[Material provided — start]

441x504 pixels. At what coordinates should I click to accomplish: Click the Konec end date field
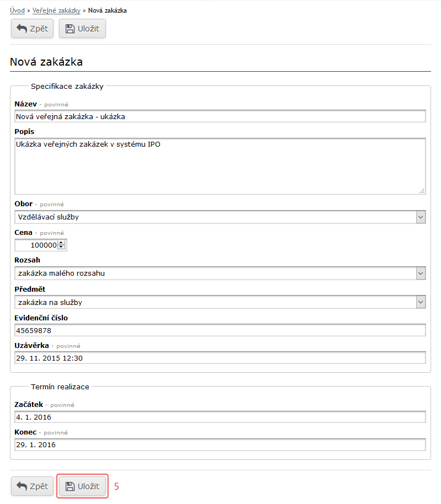click(x=220, y=445)
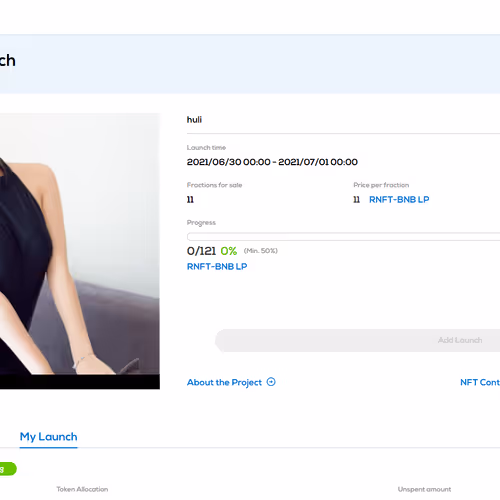
Task: Click the page heading ending in 'ch'
Action: coord(8,61)
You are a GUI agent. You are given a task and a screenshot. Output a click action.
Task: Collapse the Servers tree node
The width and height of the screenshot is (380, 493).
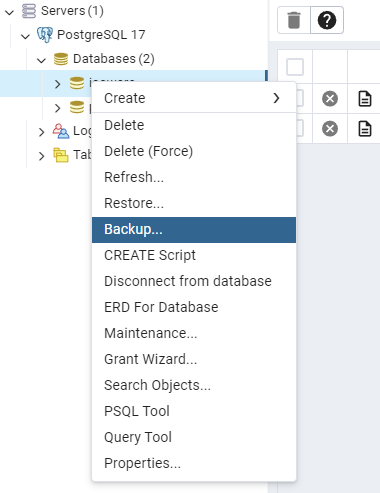(10, 12)
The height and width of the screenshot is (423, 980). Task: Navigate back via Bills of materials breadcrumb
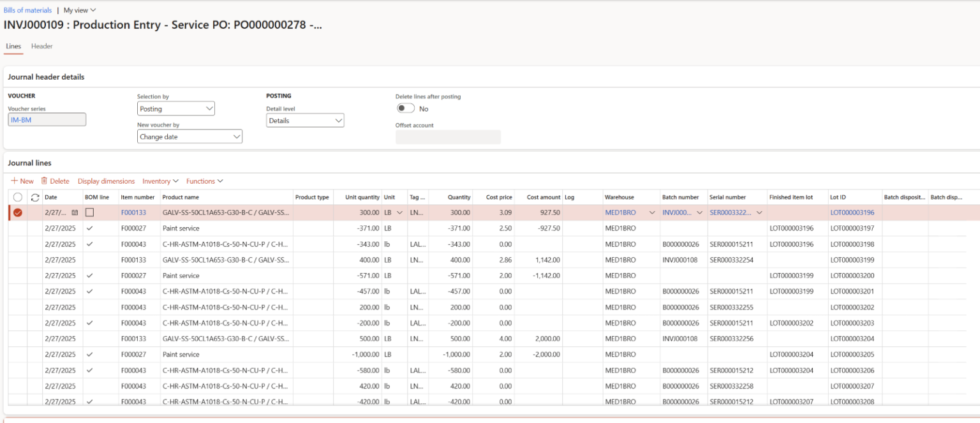tap(27, 10)
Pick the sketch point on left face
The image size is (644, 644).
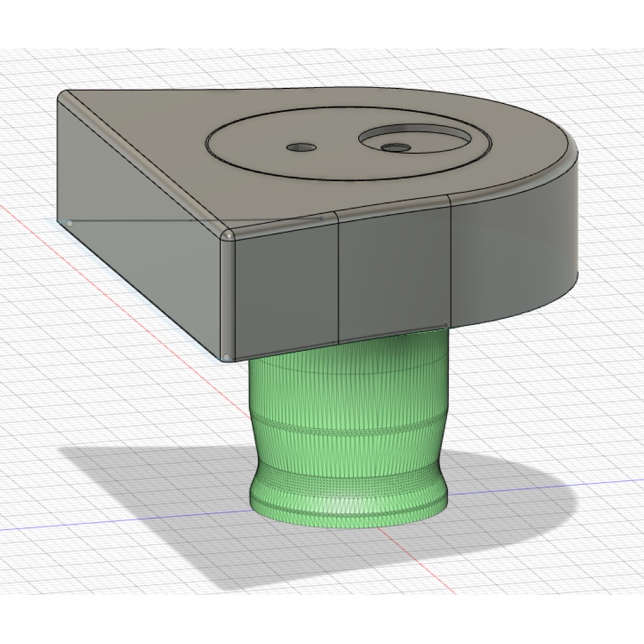70,223
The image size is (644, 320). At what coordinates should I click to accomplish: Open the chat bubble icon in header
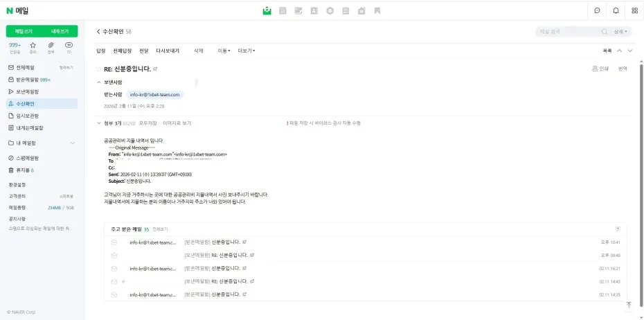[597, 10]
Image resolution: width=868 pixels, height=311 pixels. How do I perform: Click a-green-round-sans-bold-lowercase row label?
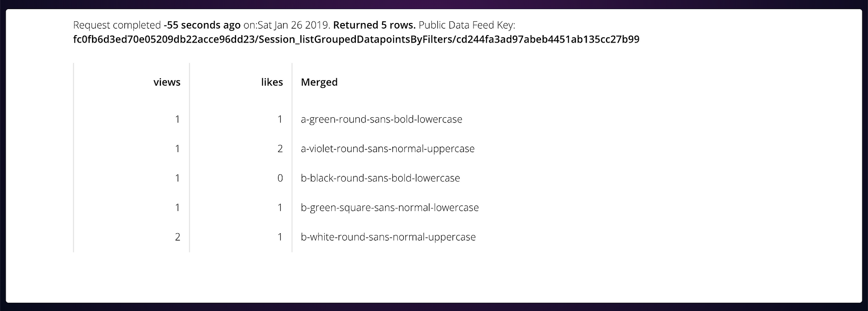coord(381,119)
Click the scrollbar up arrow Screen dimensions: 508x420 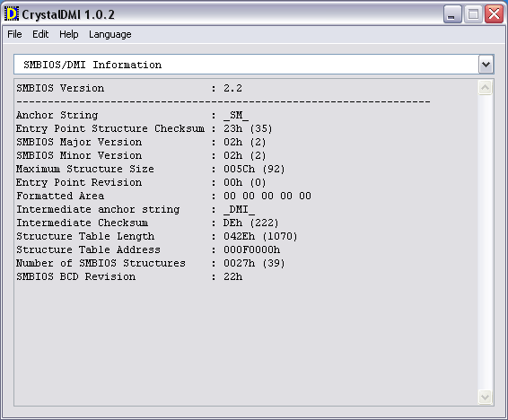click(x=485, y=88)
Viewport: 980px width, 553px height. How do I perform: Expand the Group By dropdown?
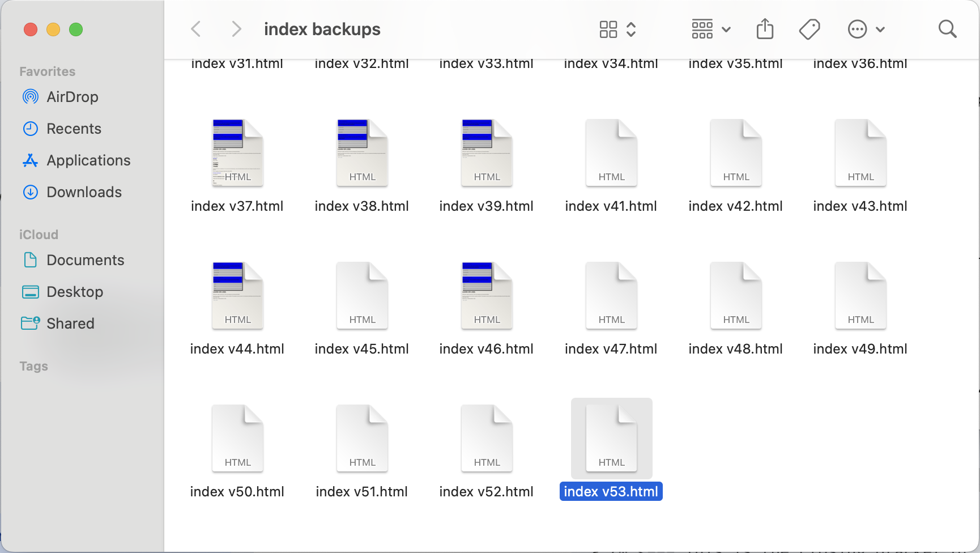tap(711, 29)
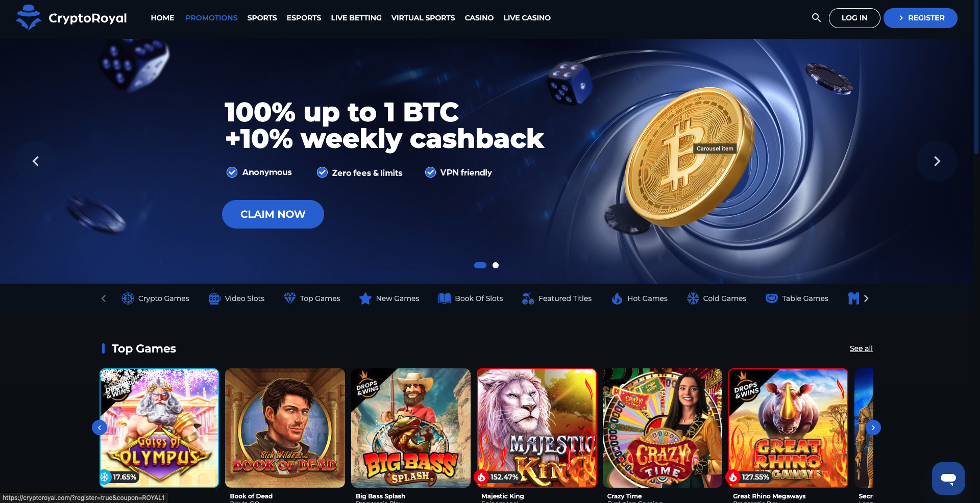Open the LIVE CASINO menu item

[527, 18]
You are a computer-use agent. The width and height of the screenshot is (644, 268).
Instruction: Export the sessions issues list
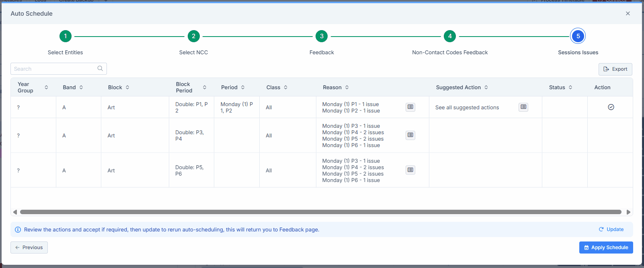coord(615,69)
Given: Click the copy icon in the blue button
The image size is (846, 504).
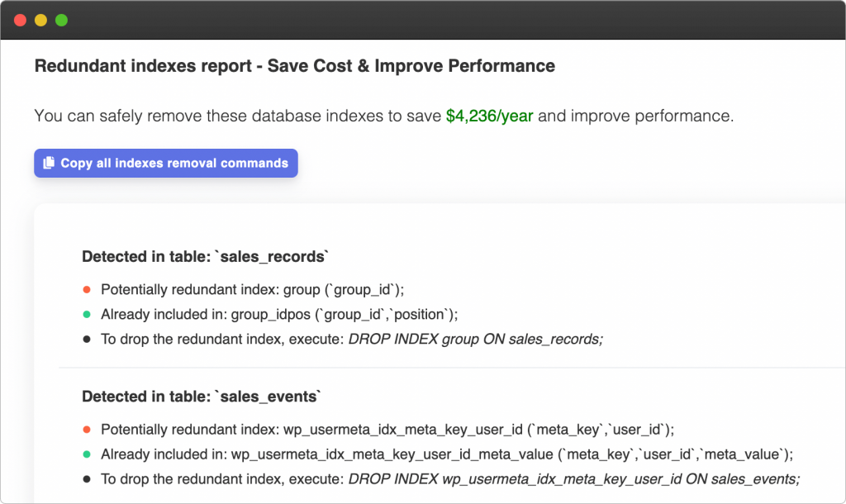Looking at the screenshot, I should coord(49,163).
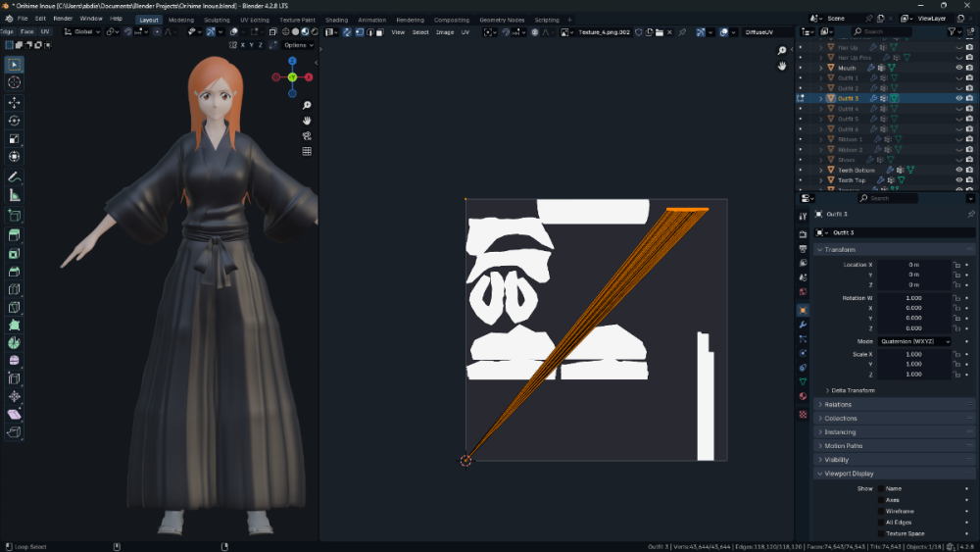Viewport: 980px width, 552px height.
Task: Open the rotation Mode Quaternion dropdown
Action: click(913, 341)
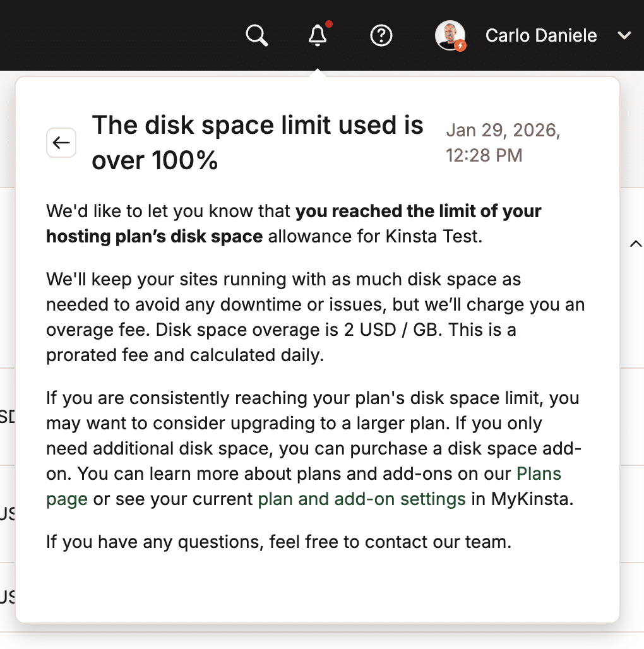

[Material provided — finish]

## Work to complete
Locate the word "agent" in the data above. Copy every line carrying it.

## The answer
You are a GUI agent. You are given a task and a screenshot. Output a click action.
You are a computer-use agent. The width and height of the screenshot is (644, 268).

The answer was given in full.